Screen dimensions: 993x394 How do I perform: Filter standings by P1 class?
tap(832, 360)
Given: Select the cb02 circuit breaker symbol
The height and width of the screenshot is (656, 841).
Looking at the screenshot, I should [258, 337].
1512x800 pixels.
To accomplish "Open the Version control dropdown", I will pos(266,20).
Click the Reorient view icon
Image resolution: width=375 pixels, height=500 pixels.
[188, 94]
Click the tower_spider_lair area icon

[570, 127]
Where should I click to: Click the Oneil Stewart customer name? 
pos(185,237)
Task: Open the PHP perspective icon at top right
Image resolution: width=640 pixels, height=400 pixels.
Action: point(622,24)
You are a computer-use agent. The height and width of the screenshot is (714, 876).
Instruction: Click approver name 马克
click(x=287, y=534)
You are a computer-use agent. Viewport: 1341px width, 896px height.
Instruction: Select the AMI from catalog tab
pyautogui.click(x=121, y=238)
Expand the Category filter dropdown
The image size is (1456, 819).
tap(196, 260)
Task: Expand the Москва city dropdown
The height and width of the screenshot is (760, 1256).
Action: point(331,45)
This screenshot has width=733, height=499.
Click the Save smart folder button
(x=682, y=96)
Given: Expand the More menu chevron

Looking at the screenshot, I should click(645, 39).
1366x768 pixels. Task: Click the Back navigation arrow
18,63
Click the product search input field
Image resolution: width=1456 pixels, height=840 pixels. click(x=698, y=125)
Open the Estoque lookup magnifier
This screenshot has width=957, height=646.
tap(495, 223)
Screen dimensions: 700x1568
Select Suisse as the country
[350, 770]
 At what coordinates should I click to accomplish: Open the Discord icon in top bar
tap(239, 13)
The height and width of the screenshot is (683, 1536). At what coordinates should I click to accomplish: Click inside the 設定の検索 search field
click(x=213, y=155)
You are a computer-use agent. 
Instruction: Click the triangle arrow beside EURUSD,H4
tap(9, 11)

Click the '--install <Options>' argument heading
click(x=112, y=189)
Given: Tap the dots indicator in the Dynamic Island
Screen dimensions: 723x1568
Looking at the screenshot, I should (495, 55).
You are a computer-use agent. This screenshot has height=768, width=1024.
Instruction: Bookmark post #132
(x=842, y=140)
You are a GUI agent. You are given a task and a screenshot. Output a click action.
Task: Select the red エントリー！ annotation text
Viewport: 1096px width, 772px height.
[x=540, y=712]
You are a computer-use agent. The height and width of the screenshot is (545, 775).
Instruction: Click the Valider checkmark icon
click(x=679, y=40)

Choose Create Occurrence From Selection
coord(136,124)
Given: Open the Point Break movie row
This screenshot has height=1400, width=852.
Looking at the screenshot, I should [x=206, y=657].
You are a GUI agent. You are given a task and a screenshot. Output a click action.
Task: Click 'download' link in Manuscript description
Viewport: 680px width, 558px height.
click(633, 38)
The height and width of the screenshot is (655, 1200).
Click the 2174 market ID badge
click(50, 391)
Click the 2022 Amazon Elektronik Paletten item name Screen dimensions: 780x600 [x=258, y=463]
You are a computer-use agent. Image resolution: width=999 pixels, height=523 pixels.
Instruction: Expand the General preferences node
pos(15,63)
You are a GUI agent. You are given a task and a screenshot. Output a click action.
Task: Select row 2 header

===============

> **What the exercise asks**
Copy exactly. Include the line containing "Viewport: 680px width, 558px height." and every later line through the end of the listing, and nothing else.

> **Exercise answer**
Viewport: 680px width, 558px height.
click(633, 38)
The height and width of the screenshot is (655, 1200).
Click the 2174 market ID badge
click(50, 391)
Click the 2022 Amazon Elektronik Paletten item name Screen dimensions: 780x600 [x=258, y=463]
You are a computer-use agent. Image resolution: width=999 pixels, height=523 pixels.
Instruction: Expand the General preferences node
pos(15,63)
You are a GUI agent. You are given a task and a screenshot. Output a click action.
Task: Select row 2 header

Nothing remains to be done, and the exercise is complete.